The Allen Company of Winchester is working on widening the street and relocating utilities as part of a nearly $2 million urban renewal project the city was awarded a state grant for four years ago.
Daron Stephens, the city’s engineering technician, said he expects the infrastructure part of the project should be completed sometime next month, and then construction of new houses can begin.
The urban renewal project involves relocating residents, razing deteriorated structures and rebuilding on the old sites.
Stephens said that the houses on the west side of the block between Flanagan and Hickman streets were torn down last year, and eight will be built back on those lots. Habitat for Humanity of Madison and Clark Counties will build all but one. Those will replace rental properties that were demolished. The city will build back where the eighth house was on property the resident owned.
Hope Broecker, program manager for Habitat for Humanity locally, said the nonprofit housing group hopes to begin construction by July or August.
“We have a commitment to build one by the end of the year 2021,” she said.
The group plans to build four more in 2022.
There are several houses on the east side of the street that will be replaced as past of the second phase of the project.
“That won’t happen until this grant closes, and we can’t close this grant until Habitat finishes the seven that they’re building. That could be a year from now; it could be five years from now,” Stephens said.
Broecker said the coronavirus pandemic has upended Habitat’s construction model. The ecumenical housing ministry normally uses volunteers to do most of the construction, but to reduce the spread of the respiratory illness, local affiliates have been cautious about having volunteers working together.

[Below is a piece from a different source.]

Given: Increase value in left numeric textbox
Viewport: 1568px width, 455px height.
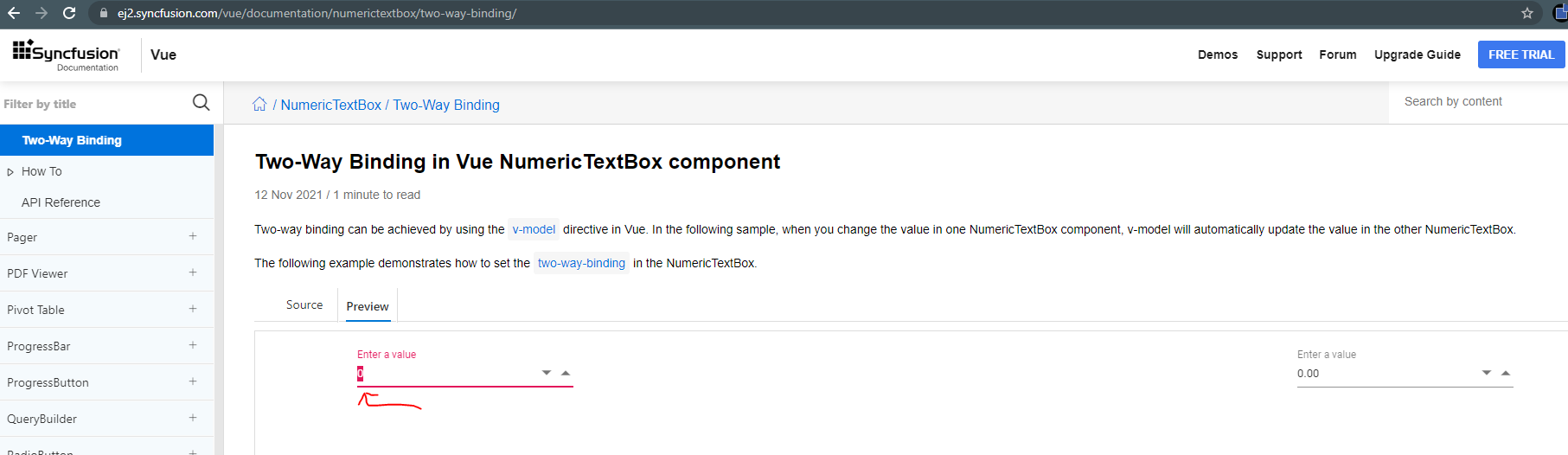Looking at the screenshot, I should click(x=566, y=373).
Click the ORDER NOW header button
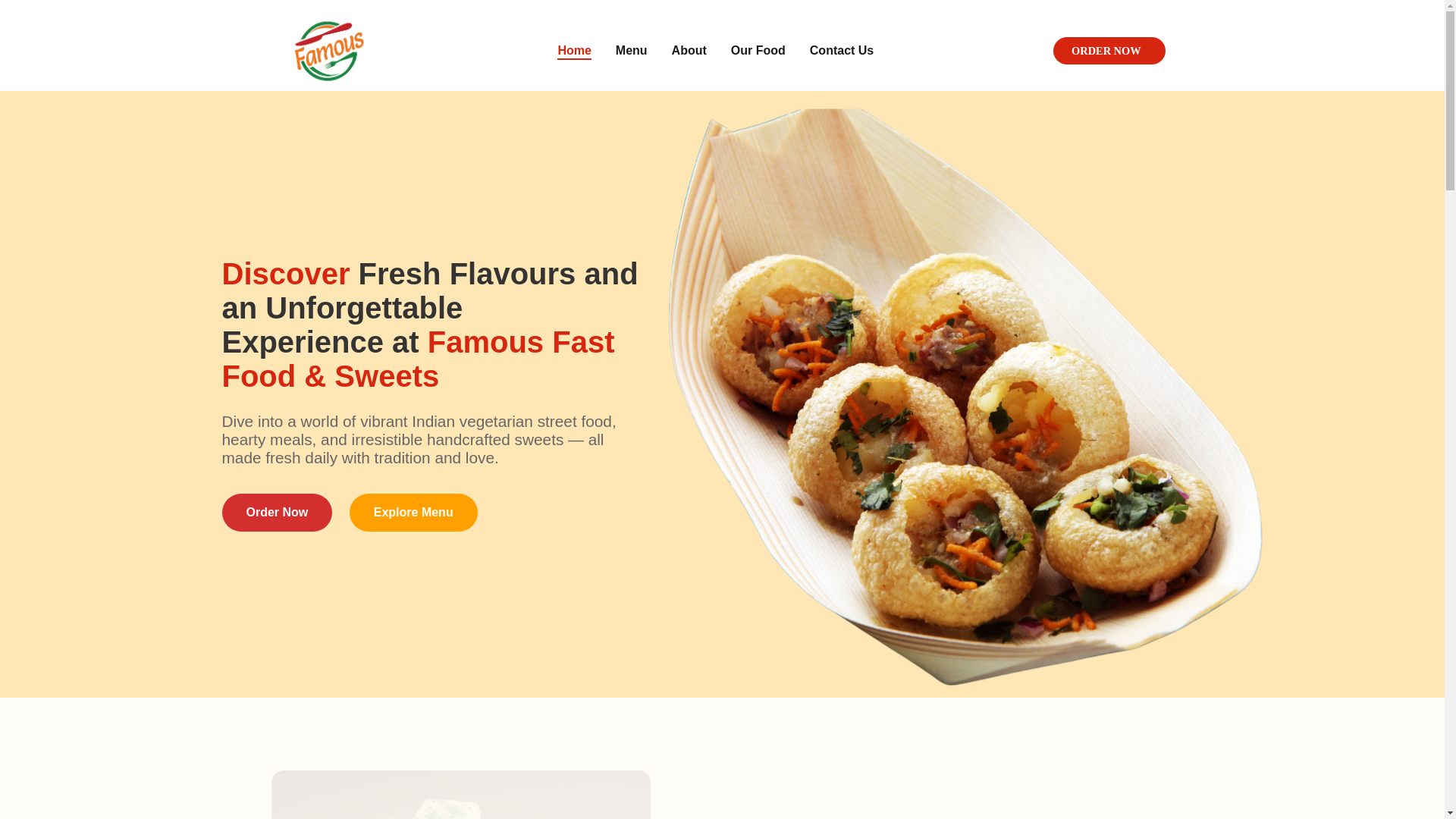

The group has had to contract some of its work, and it could be that this one will be “some kind of hybrid model” in which contractors do some of the work and volunteers do some of it.
The soaring cost of lumber and other building materials is also a challenge, she mentioned.
For now, the city and its contractor are moving ahead quickly on the facilities part of the project. Stephens said that project, which will cost $650,000 and is being managed by Kriss Lowry & Associates of Corinth, involves widening the street, installing new water lines and storm sewers and new sidewalks, curbs and gutters. It’s possible, he said, that the sidewalks will be done incrementally, after each Habitat house is built, the way they’re done in most residential developments, but that hasn’t yet been decided.
City Manager Mike Flynn said the city applied for the Community Development Block Grant from the Department for Local Government in 2017, and it was approved the same year.